I left Timeline halfway around the world in a hotel room. It’s still not far enough away.

I almost dropped Should the Baby Live (by Peter Singer and someone I can’t remember) out of the window of a car, and then recalled that it was a library book. I think it was during the bit where they were saying that Down’s Syndrome children weren’t really people and should be used for their organs.

My mother dropped The Fountainhead over the rail during an Atlantic crossing.

Writing Down The Bones by Natalie Somebody. What a piece of shit. She has some good advice on writing well, mostly about becoming more aware of your surroundings and what not so that you have stuff to write about, but I hated, hated, hated her writing style and lots of what she said was just stupid, along the lines of: “I am sitting in a diner in Ottumwa, Iowa. My goddess friend Chai sits across from me. Her great grandfather was a Hopi medicine man. It is raining. We have been here for three hours, silent, each absorbed in our writing. We will read our writing to each other. It is good.”

Shut up, shut up, shut up, you stupid bitch!

Only one: Memoirs of an Invisible Man by H. F. Saint.

I have little patience with stupid characters (especially when they are supposed to be a hero), and the hero of this was was dumber than a pile of manure. Consider:

  1. He’s turned invisible. The army is outside. The entire building is turned invisible and they want to know if it happened to anyone inside, clearly in order to capture and experiment on the guy. But they have no idea if anyone’s alive. So the hero goes up an starts talking to the army officer.

  2. He needs help. The army now wants to capture him. His girlfriend (who he had sex with a few hours earlier) is a reporter for the New York Times. It would be the perfect story for her – and once news gets out, the army would be forced to leave him alone. But he doesn’t want to bother her about it.
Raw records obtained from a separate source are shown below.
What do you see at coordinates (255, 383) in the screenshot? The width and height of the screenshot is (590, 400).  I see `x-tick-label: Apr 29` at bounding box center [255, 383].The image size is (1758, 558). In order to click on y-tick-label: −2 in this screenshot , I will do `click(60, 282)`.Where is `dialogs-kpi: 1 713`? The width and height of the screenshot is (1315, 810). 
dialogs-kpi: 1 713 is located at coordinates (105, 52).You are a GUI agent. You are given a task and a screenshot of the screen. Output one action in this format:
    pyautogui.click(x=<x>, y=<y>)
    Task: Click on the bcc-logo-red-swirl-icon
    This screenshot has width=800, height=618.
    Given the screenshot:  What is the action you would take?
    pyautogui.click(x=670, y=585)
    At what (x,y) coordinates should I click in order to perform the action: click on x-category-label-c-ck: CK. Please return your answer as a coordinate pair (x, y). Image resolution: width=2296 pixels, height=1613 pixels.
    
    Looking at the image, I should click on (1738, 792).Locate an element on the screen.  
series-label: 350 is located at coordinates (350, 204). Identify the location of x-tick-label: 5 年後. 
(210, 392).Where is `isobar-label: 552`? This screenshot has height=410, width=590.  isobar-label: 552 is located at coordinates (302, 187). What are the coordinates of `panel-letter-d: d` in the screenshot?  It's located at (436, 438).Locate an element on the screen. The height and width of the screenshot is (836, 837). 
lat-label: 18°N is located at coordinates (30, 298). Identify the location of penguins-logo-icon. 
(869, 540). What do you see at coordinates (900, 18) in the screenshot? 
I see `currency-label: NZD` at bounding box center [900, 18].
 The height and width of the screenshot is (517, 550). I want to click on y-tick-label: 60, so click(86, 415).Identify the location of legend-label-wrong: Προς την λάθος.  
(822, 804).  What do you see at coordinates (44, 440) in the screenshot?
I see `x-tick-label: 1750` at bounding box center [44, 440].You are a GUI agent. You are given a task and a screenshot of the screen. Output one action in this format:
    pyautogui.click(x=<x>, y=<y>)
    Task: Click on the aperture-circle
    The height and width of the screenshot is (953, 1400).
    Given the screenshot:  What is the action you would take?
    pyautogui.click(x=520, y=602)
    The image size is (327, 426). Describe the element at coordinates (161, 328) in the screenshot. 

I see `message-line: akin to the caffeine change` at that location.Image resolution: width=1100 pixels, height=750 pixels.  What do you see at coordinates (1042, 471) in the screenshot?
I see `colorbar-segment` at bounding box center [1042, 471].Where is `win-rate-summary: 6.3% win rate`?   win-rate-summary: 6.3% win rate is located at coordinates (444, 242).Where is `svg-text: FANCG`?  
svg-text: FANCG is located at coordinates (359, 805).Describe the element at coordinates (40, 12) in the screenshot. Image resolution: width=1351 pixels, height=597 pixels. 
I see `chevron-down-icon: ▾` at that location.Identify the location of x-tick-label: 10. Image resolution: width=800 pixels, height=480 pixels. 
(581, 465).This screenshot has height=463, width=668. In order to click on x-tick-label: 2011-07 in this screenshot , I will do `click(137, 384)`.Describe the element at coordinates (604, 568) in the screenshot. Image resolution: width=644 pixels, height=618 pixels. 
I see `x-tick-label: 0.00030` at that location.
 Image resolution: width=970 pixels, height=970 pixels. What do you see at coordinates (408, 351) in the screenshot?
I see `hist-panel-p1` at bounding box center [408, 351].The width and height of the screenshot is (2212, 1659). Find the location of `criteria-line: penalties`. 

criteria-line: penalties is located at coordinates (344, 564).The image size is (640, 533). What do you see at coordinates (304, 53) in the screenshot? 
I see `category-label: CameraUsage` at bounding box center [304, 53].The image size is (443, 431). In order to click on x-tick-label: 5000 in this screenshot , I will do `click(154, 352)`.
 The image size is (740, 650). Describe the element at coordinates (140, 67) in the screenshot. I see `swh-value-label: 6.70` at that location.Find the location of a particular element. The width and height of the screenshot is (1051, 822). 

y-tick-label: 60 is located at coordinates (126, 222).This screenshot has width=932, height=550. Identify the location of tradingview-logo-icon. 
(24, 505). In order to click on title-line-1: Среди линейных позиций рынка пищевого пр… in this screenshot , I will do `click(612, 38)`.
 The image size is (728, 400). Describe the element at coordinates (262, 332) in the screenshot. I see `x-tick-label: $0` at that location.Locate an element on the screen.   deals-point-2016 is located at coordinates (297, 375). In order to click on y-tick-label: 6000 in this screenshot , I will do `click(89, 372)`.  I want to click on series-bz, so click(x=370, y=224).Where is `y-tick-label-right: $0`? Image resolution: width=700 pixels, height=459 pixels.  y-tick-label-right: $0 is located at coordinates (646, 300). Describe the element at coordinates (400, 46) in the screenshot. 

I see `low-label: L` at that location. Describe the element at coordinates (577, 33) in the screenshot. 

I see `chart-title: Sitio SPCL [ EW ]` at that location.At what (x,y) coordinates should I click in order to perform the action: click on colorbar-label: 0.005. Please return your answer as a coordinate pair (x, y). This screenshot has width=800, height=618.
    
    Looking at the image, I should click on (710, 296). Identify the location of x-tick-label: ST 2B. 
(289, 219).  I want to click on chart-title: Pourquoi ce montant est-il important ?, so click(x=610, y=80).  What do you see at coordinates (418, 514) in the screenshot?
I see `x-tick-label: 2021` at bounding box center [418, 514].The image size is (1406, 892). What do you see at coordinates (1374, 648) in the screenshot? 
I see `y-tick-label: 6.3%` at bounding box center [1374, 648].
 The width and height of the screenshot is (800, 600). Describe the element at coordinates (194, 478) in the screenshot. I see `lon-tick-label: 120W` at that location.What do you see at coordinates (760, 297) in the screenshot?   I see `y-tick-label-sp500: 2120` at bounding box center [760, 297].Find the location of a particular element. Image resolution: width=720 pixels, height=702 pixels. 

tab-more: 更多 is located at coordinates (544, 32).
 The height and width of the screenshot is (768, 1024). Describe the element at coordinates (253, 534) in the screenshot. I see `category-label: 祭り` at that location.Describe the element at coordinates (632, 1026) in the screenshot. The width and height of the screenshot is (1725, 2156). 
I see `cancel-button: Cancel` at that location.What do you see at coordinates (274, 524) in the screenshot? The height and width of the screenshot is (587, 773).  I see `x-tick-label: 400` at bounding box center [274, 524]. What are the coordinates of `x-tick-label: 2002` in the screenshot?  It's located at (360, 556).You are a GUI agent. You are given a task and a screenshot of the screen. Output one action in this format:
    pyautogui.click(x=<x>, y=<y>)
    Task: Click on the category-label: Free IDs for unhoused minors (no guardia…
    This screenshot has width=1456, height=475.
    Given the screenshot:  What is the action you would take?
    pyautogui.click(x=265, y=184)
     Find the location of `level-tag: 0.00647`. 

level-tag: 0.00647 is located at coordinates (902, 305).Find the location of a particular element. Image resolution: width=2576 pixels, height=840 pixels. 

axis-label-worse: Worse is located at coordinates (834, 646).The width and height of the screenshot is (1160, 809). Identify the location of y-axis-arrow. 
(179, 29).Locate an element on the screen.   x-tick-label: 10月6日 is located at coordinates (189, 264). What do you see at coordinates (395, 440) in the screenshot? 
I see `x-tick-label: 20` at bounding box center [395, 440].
OK. Bad. But then came the final straw:

  1. He’s in his apartment. The army sets up outside; they’ve gotten his name from the visitor’s list. They begin to set up a trap for him, surrounding the building so that an invisible man can’t get past them. It takes time to do this; maybe 20 minutes. And he just watches them do it!. Then, when the finally spring the trap, he tries to get out. Now I don’t care how “clever” he was to escape them: I didn’t care. If anyone just sits there watching people setting a trap for him until it’s too late to escape (nothing forces him to remain in his apartment during this time) he’s too stupid to care about.

Now there have been other books I’ve quit reading after losing interest, but that’s the only one I got too pissed at to go on.

I just finished The French Lieutenant’s Woman, and really wish I hadn’t. I wanted to strangle the author throughout for egregiously inserting himself into the text – at one point I shook the book and said, “Shut up shut up SHUT UP!” at another 9 paragraphs of his blathering on about how this is a novel and how he needed to decide what to do with his characters.

Seriously. How anyone can stand that book is beyond me. And it got great reviews! Gah!

On finishing 1984 I threw it across the room.

Not because I hated it but because I was soo fucking angry that they broke the poor bastard. Was the first book to anger me so much.

Whichever one of Douglas Adams’ books ends with the world exploding and everyone dead (the 4th? The 5th?). Arthur Dent dented my wall, he did.

The Faded Sun - by around page 10, you were supposed to know- entirely by context- some score or more words in an alien language- and there was no fucking damn glossary.